Exercise -
Please repeat word for word the line containing "The height and" and every following line up to and including the last one below, pictures excluded.

Stored items -
________________________________________
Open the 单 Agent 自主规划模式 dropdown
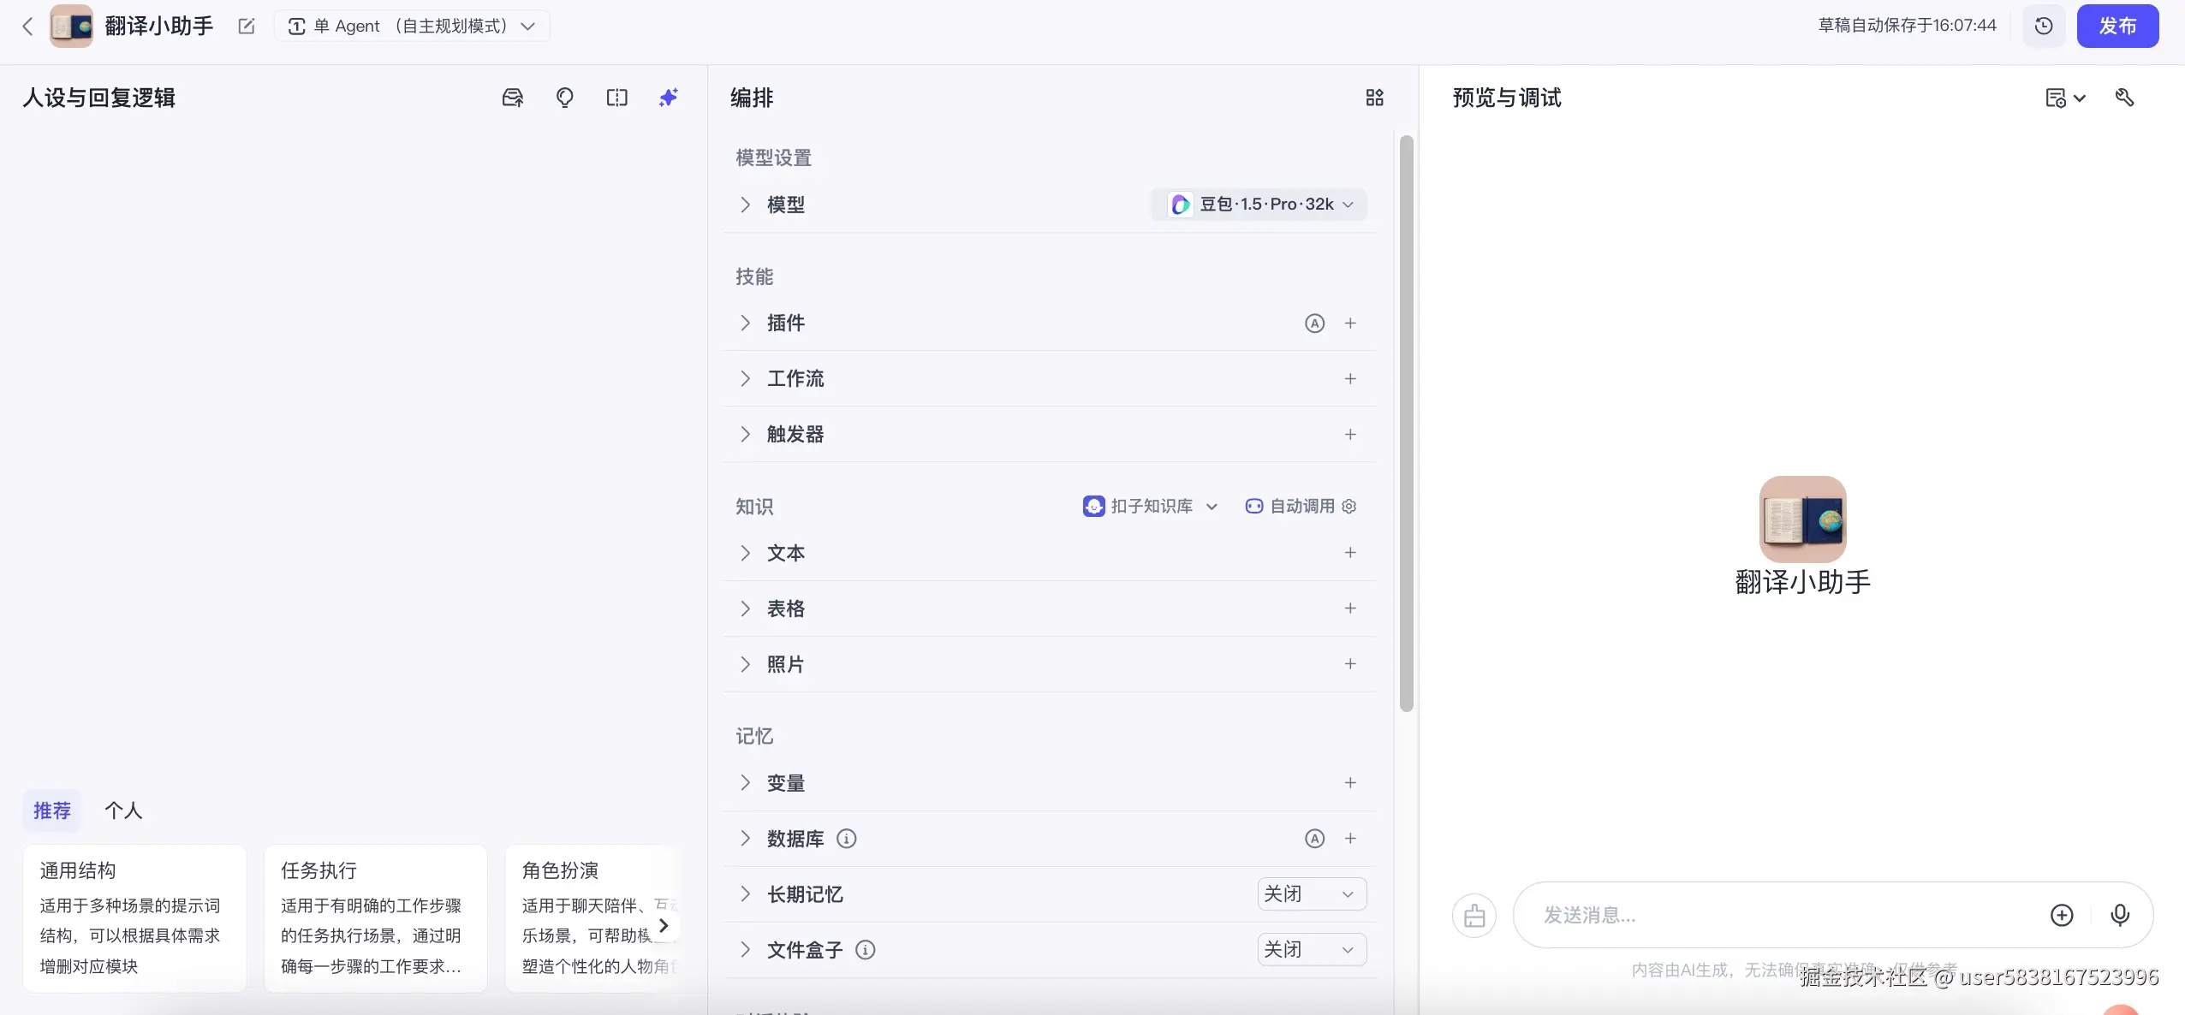The width and height of the screenshot is (2185, 1015). tap(412, 25)
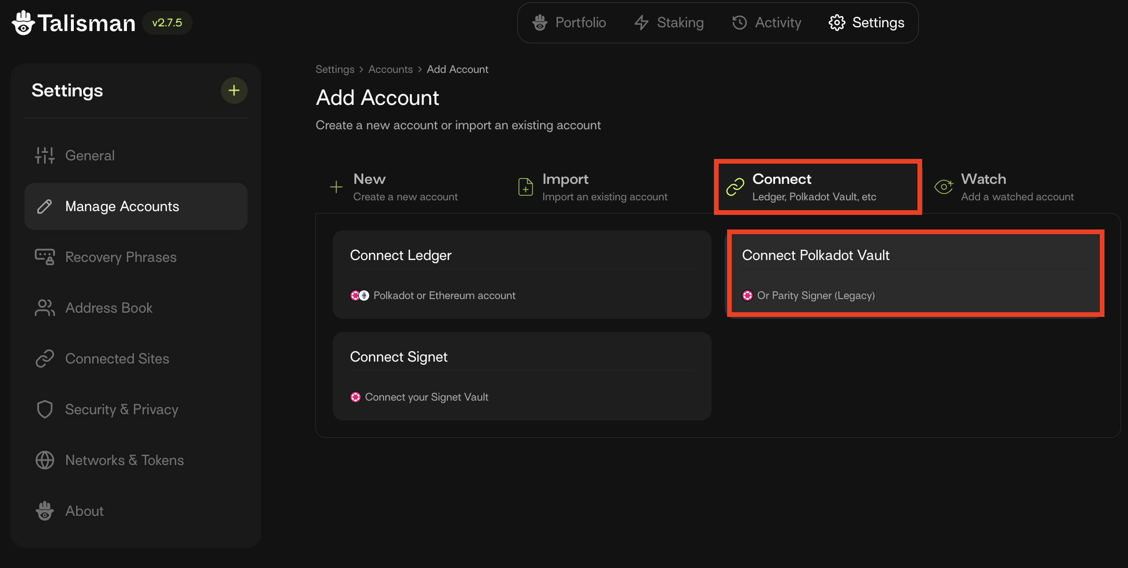Image resolution: width=1128 pixels, height=568 pixels.
Task: Switch to the Staking tab
Action: (x=669, y=23)
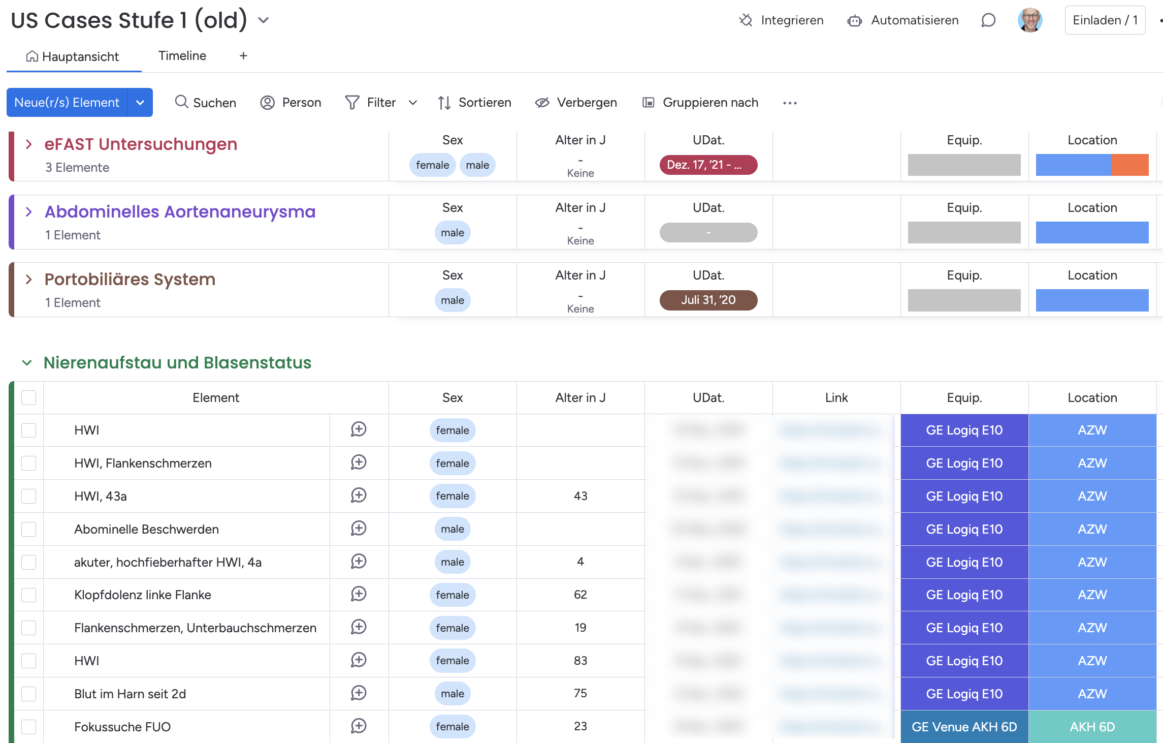Open Person filter icon
The width and height of the screenshot is (1163, 743).
coord(267,103)
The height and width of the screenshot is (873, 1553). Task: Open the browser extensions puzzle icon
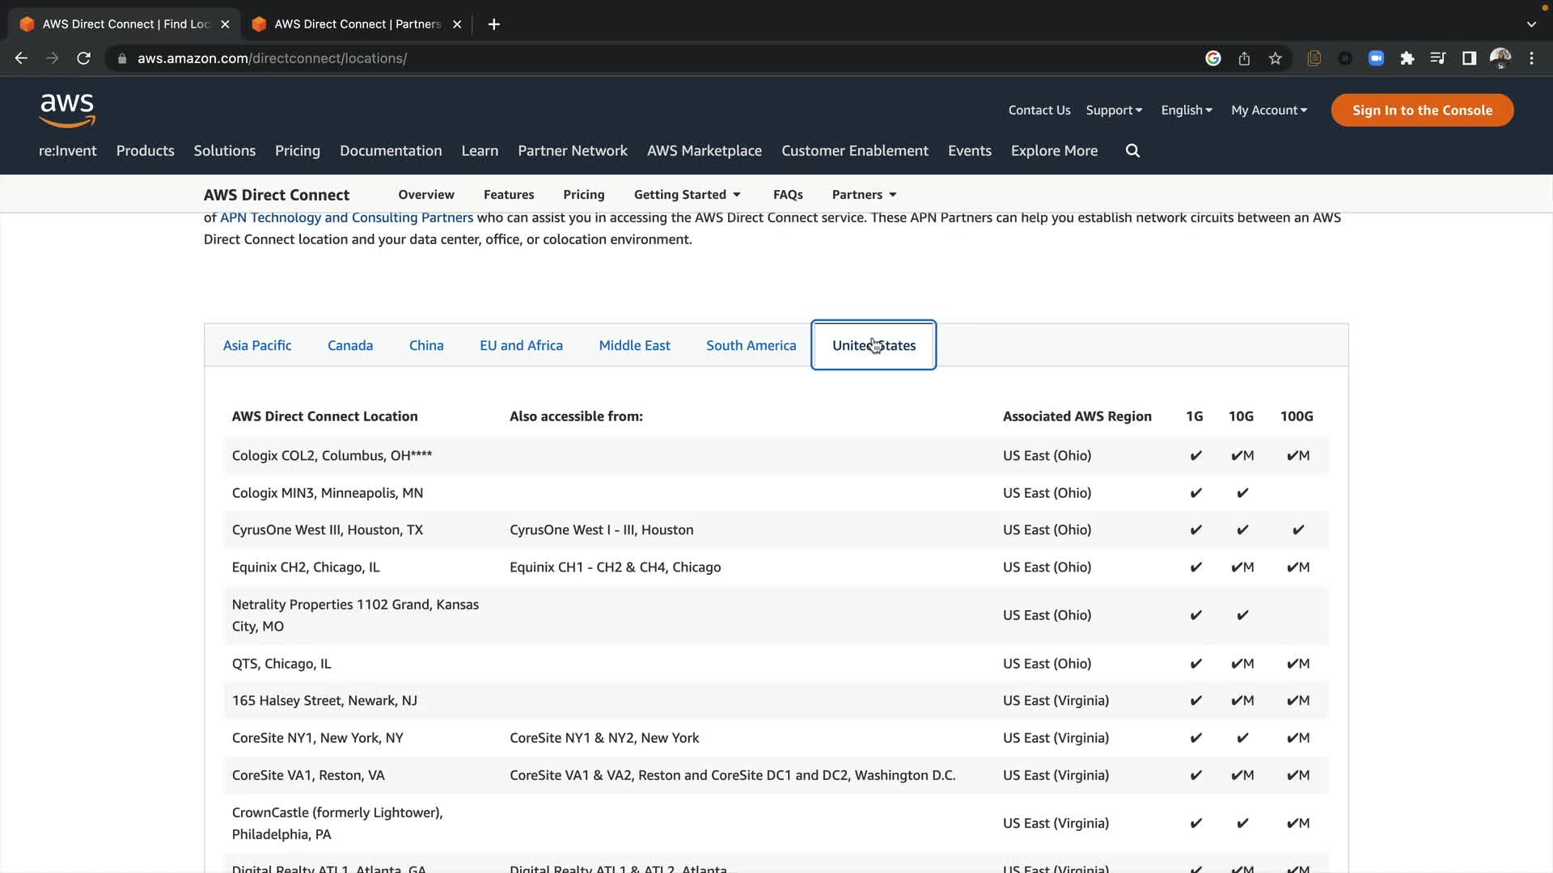(1407, 58)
________________________________________
Solved problem -
The height and width of the screenshot is (873, 1553). Task: Open the browser extensions puzzle icon
(1407, 58)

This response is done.